Adolf Landsman with his schoolmates and teachers

This is a picture of the graduating class (the 10th grade of secondary school # 10 of Penza), where I studied in evacuation. Our teachers are in the first row. I am the first to the right in the top row, in the second row on the right there is Victor Melnik, next to him is my friend Grigorj Kardash, the fourth on the right is Nikolay. I hardly remember any of the teachers and pupils of this class. I studied with them only one year and never met anyone of them later. The picture was taken in Penza in 1942.

In June 1941 I finished the ninth grade of school. The Great Patriotic War started on 22nd June 1941, at 12:16am. I went to school. All senior pupils got together. We weren't of the drafting age, but all of us were willing to go to the front as volunteers. They told us in the military enlistment office that we were needed at home and that we should come back in a year if the war was still on. The senior schoolboys organized volunteer fighting battalions. We went from house to house and explained how to equip air-raid shelters, i.e. dig-outs should be at a distance of ten meters from the house. Most of the houses were wooden, and they would burn immediately if a bomb hit them. We stood sentry in the street.

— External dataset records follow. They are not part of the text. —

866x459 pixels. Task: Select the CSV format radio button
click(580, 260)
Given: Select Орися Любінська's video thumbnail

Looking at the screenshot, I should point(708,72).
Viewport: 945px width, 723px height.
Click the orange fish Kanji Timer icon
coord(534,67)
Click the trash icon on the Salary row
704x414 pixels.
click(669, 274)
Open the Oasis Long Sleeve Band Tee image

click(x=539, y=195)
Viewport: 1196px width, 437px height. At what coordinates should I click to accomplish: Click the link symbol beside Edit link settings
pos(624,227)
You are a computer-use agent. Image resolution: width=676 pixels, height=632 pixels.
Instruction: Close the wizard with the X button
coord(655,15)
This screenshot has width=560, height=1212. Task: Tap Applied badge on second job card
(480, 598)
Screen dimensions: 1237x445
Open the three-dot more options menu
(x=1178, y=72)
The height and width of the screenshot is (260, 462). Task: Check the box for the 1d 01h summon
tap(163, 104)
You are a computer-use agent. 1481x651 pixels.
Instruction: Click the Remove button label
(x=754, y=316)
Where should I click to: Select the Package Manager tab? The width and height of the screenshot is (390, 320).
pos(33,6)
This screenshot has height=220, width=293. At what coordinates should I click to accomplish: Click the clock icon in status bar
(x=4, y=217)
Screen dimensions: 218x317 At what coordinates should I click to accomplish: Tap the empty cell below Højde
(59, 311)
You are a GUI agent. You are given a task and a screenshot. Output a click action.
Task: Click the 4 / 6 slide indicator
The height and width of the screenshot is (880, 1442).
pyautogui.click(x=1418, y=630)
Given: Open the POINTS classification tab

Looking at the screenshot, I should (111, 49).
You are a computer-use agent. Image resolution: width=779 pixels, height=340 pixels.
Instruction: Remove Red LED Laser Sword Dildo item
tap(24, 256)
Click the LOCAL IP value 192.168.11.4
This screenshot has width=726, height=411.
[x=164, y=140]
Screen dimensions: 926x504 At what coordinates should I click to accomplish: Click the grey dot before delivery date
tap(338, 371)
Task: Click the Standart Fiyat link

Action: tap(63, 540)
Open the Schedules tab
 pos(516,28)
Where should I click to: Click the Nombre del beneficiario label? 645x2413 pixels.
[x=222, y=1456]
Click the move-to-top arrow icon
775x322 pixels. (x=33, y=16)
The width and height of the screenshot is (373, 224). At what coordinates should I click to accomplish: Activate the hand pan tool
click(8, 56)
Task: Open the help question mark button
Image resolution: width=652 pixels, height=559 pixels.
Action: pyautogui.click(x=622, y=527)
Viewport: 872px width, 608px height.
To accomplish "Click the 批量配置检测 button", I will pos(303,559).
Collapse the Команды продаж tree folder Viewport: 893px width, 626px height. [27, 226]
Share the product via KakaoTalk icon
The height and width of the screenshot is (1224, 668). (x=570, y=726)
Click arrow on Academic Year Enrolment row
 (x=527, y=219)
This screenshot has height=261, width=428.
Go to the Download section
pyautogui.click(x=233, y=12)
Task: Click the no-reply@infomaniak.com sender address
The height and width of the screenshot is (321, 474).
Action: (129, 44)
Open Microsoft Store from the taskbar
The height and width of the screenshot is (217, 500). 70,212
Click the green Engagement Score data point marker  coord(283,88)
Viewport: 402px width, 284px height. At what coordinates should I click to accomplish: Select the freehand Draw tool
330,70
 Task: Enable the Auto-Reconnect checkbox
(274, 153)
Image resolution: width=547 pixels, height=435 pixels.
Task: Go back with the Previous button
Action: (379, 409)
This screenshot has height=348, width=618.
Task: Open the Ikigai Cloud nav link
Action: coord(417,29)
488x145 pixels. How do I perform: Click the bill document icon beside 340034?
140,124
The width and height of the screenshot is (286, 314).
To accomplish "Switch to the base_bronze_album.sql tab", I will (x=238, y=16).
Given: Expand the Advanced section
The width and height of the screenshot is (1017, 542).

When the bombing started we covered fire-bombs with sand. In a week we were offered to join the Komsomol squad, which was supposed to be involved in the construction of defense fortifications on the access road to Moscow. There were throngs of senior pupils and students at Kiev train-station in Moscow. We went in freight cars in the western direction. We stopped in a village of Bryansk district. We settled in the houses of the villagers and we were fed in the canteens of the collective farmers. Military engineers were commanders of our squads. We dug anti-tank trenches. It was a pretty hard job for the urban teenagers, who had never used a spade before. We stayed there for a couple of months.

At first we use to work during the day then we started working at dusk, taking a rest during the day. We tried not to go outside if there was no need to. It was difficult to work at night, especially during those nights when there was no moonlight, as the trenches were to be of a certain configuration. There I got my first 'battle injury' - I jumped into a trench and at that time somebody threw a spade there and I didn't see it. I was strewn by sand and my head was hit by the spade. I was sent to the sanitary unit, where my head was bandaged. I was released from work for some time. In the middle of August we got together again. We were given certificates of the diggers of a certain category and were even paid money for our work. It was my first salary. At the end of August they took us back to Moscow.

In 1941 my father was employed by the Ministry of Mortar Armament as economist. Soon the ministry was evacuated to Penza, and the whole family left for Penza. I finished the tenth grade of the compulsory school in Penza. My father saw me off to the collection point. His valediction was, 'Take care of yourself! You are our only son.' I was sent to Penza artillery school. In May 1943, I completed the school and was sent to the front, to the 20th separate artillery squad of the Russian Supreme Command.